Bin diese Checkliste: SMB/Windows - Kodinochmal durchgegangen und das kennwortgeschützte Freigeben abgeschaltet und manuell den Benutzer "Jeder" in der erweiterten Freigabe meiner USB-Festplatte hinzugefügt.


----------



## norse (8. April 2015)

naja ... dann hat allerdings auch defintiv "jeder" zugriff auf die Freigaben - die Abfrage von einem Benutzernamen und Passwort erhöt einfach die Sicherheit und das ganz einfach ... nur so als Anregung


----------



## Vedder73 (8. April 2015)

meinen Benutzernamen und mein Passwort akzeptiert der Pi ja nicht...
Ich werd noch irre hier...
seit 6 Wochen suche ich nach der Lösung. Google spuckt auch nichts mehr aus.

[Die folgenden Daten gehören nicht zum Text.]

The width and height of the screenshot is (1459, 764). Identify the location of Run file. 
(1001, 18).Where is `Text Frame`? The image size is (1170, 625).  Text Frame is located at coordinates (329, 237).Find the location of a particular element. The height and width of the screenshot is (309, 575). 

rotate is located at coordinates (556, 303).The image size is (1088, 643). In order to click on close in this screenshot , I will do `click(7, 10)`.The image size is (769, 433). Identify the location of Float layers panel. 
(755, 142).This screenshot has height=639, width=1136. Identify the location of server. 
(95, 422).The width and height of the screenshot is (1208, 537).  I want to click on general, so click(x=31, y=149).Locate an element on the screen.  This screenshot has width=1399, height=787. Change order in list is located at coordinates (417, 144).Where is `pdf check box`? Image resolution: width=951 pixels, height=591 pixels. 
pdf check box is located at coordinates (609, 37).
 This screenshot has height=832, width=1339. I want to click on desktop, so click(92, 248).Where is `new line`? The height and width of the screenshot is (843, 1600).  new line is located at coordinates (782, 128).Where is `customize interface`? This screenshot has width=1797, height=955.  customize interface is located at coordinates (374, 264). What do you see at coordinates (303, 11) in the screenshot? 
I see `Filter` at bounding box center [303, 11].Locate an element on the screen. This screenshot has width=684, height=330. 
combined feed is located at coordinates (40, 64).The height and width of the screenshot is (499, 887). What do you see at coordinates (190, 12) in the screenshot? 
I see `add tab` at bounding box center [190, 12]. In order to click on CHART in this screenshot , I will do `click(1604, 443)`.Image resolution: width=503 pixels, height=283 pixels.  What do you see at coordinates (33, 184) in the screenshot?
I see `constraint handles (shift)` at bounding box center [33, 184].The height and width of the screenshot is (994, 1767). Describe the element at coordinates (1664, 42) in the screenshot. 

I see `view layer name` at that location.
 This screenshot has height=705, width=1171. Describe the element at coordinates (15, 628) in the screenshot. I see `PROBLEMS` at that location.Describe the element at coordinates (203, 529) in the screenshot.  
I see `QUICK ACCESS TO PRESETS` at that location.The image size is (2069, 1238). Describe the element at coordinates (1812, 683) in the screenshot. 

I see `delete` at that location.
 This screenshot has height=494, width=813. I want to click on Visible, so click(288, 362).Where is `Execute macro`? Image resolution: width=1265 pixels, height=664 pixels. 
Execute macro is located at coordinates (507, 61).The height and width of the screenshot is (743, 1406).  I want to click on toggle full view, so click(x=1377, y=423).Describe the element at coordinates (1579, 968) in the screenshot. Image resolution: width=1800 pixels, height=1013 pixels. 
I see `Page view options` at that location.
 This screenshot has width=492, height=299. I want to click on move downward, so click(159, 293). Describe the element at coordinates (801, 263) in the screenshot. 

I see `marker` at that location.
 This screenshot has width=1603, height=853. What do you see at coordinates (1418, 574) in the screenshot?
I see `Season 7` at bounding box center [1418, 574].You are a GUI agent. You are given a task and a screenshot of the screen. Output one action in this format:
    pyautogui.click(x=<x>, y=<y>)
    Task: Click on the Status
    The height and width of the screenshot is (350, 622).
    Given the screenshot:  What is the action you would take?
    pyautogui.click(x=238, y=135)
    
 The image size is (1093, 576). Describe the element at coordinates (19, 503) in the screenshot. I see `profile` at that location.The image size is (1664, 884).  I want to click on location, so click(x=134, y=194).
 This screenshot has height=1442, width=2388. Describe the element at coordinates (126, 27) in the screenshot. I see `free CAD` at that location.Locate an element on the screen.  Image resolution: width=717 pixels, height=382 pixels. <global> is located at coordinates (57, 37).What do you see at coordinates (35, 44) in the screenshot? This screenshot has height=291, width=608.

Kann doch nicht sein, dass ich der einzige mit dem Problem bin. 
Seit Windows 8 hab ich den Windows-Live-Account mit dem ich mich einlogge (E-Mail/passwort), aber das kann doch nicht das Problem sein...
Warum geht es mit Kodi auf Android (Linuxbasiert) und mit Kodi auf Pi nicht????


----------



## norse (8. April 2015)

Sollte nichts mit dem Pi zu tun haben ... kann auch nicht, der hat keinen Einfluss auf die Freigabe Protokolle (SMB) - wobei ich mit den Windows Live Accounts keine Erfahrung habe, aber dort könnte der Hase begraben liegen ... gibt es irgendeinen Unterschied bei der Einrichtung Pi Kodi zu Android Kodi? bzgl der Annmeldung ... 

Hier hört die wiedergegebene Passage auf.